The pool area has been completely redone, while the shuffleboard court is original.

Yes, the 1950s are there, mostly in references like those. For a quick deep dive though, there’s also the big swimming pool (it’s the original, refinished) and even a…shuffleboard court? “When the hotel opened back in 1951,” Brock says, they advertised ‘Shuffleboard and Canasta for a select clientele.’” So part (but thankfully not all) of that leisured mystique lives on.

The atmosphere is artsy and open. Donald Sultan garden sculpture? Check. Gio Ponti (he of Milan’s famous Pirelli Tower) tiles in the lobby bar? You got it. The guest rooms in their blue-embracing openness suggest staterooms on a yacht overlooking an imaginary ocean. As if to openly declare that it’s casually luxurious, post-millennial (and arguably the anti-Ace), room categories are playful by design: Good, Better and Best. But don’t worry, even if the better rooms have a niftier wet bar area and extra seating, they’re all good.

There’s also an extra roomy ground floor suite and the Big Room upstairs has the feel of Palm Springs urban loft.

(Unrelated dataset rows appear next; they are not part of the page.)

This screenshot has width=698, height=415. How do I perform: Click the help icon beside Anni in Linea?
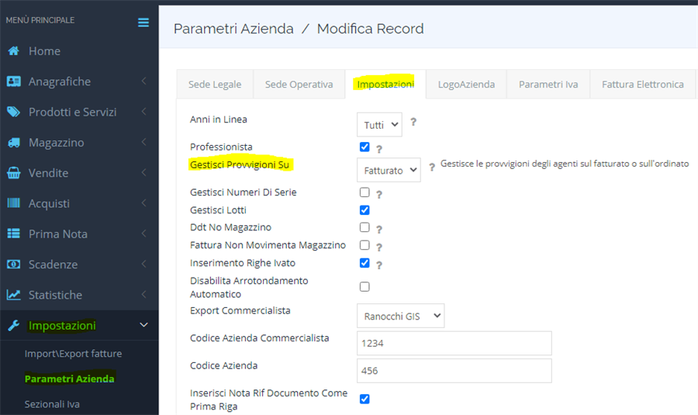413,122
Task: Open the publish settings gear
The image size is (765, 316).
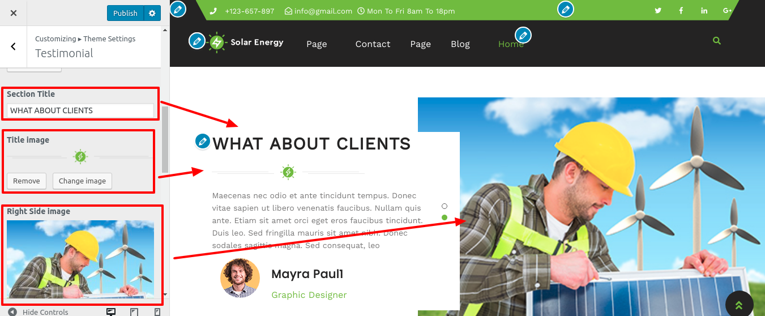Action: (152, 13)
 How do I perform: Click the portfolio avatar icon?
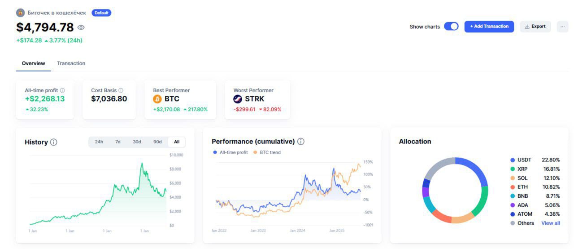click(21, 13)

In other words it feels as new and surprisingly fresh as it looks.

The bar and Pantry restaurant is situated in the lobby and opens onto a broad terrace but with just 28 seats, Brock says, “it’s geared primarily for hotel guests.” The concept mirrors that of the Barn Kitchen at the Sparrows, with food served all day long until early evening, as well as two “really delicious” dinners served twice a week, on Tuesdays and Fridays.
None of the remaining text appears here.